The results of a just-published study* indicate that there may be a new, organic weapon in the battle against breast cancer.

A group of researchers from Wayne State University’s Karmanos Cancer Institute examined Ocimum gratissimum (OG) – a medicinal herb also called holy basil and tulsi – and its effect on breast cancer cells. What they discovered is encouraging.
Scientific validation for a popular herb

A member of the mint family, tulsi has been widely consumed for centuries throughout Europe and Asia – typically as a tea – says primary investigator Pratima Nangia-Makker, PhD.

Reputed to possess health-promoting properties, “tulsi has been shown to have many uses, and there have been a lot of studies conducted on it,” she says. “Some studies using rats and mice have demonstrated tulsi’s antioxidant properties and the protection it offers from environmental carcinogens.”

What had not been previously studied was the herb’s effect on breast cancer, which is where Nangia-Makker’s team came in.

Their analysis was part of a larger effort in which “researchers have begun trying to scientifically authenticate the alleged health benefits of natural products like tulsi,” she says. “Because I work with breast cancer, I was interested in whether the plant would demonstrate breast cancer preventive and therapeutic properties.”

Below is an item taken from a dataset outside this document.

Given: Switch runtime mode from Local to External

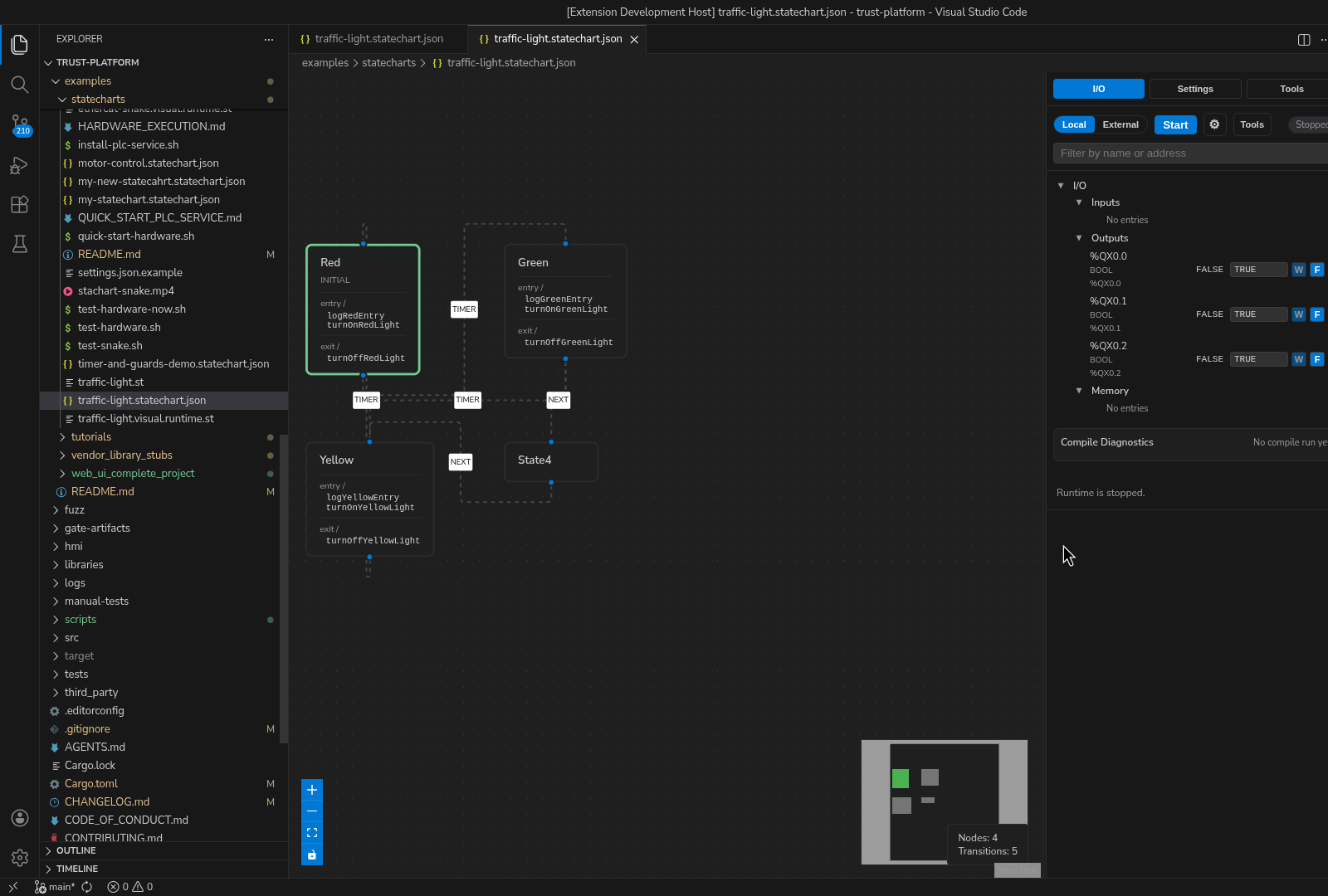Looking at the screenshot, I should (1120, 124).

The team introduced Ocimum leaf extract to three lines of human breast cancer cells and two normal cell lines in laboratory cultures (in vitro) and in mice (in vivo) that had been injected with the cancer cells.

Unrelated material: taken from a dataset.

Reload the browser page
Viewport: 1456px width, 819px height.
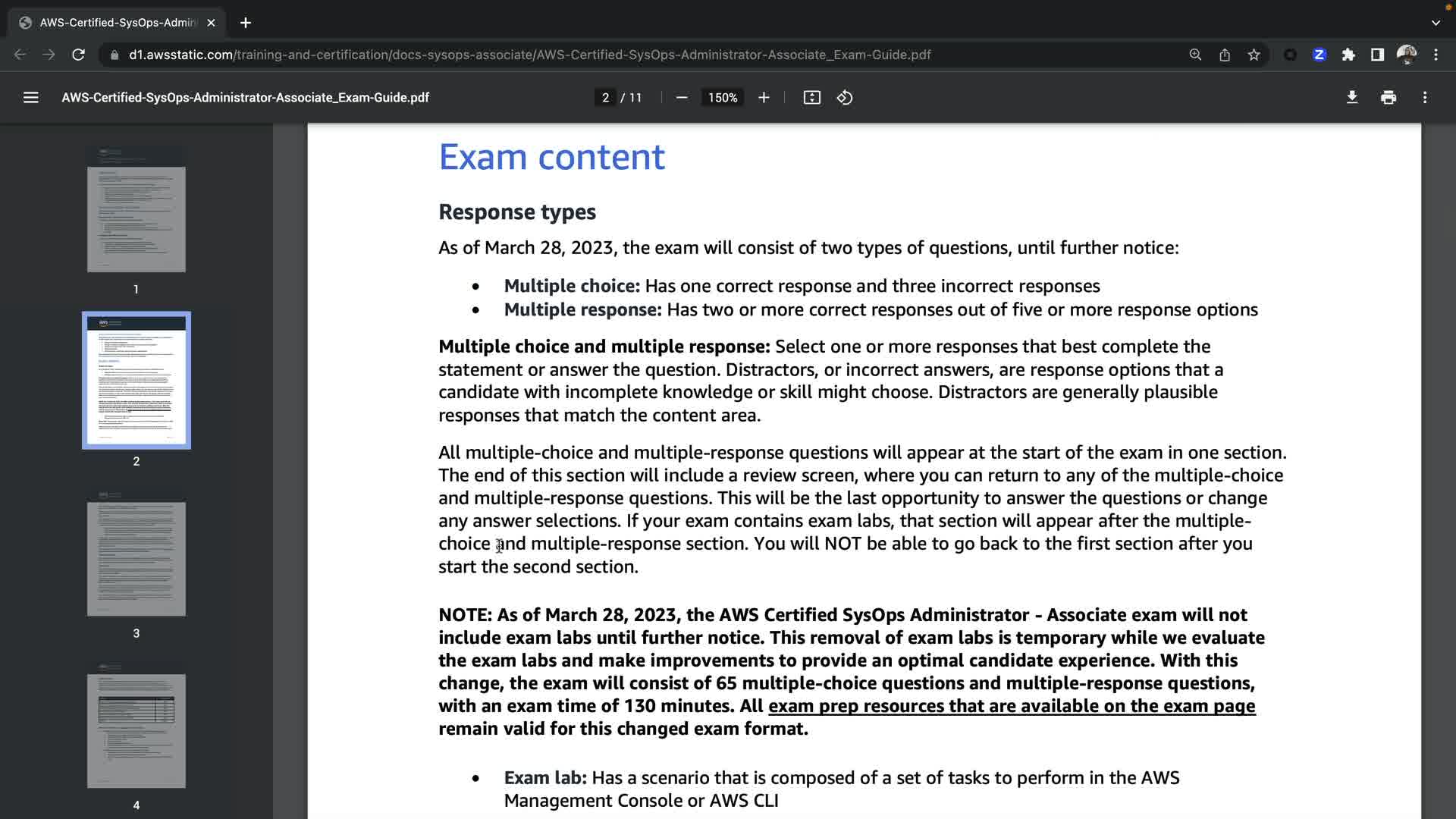click(78, 55)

Results deserving of a closer look

The upshot is that the tulsi extract inhibited breast cancer cell proliferation, growth, and migration (the tendency to move toward one another to form colonies or toward other kinds of cells during invasion) in the cultured cells, as well as in the mice.

Interestingly, the extract “didn’t inhibit migration in the normal cells as it did in the tumor cells,” Nangia-Makker says, “And the tumors in the animals were smaller and didn’t contain as many blood vessels” – necessary not only to “feed” tumors and enable them to grow, but also to provide a “gateway” for the escape of tumor cells to secondary sites.

More importantly, the blood vessels in the tulsi extract-exposed tumors were not mature and functional – causing the exposed tumors to be about 60% smaller than the tumors that had no exposure, she says.

The study also compared three of tulsi’s active ingredients – previously studied in isolation – to the leaf extract.

“Our whole-leaf extract was much more effective than the three active ingredients – whether they were used alone or in combination,” says Nangia-Makker. “This suggests that tulsi’s inhibitory effect on breast cancer cells comes either from an ingredient that hasn’t yet been identified, or from a combination of many ingredients found in the leaf extract.”

While these results show that tulsi extract could be valuable for preventing and treating breast cancer, much additional research is necessary, she says. In the meantime, speak with your doctor if you’re thinking about adding tulsi or any other natural compound to your diet.

“To my knowledge, tulsi has no toxic effects; you can just grow it in your garden and add it to your tea,” Nangia-Makker says, adding that the herb also has nutritional value because it is a good source of vitamins A and C, calcium, iron, zinc, sodium, manganese, and essential oils.”

Breast cancer patients and those at risk should stay tuned.

* Nangia-Makker P, et al. Inhibition of Breast Tumor Growth and Angiogenesis by a Medicinal Herb: Ocimum gratissimum. International Journal of Cancer, 2007 Aug 15;121(4):884-94.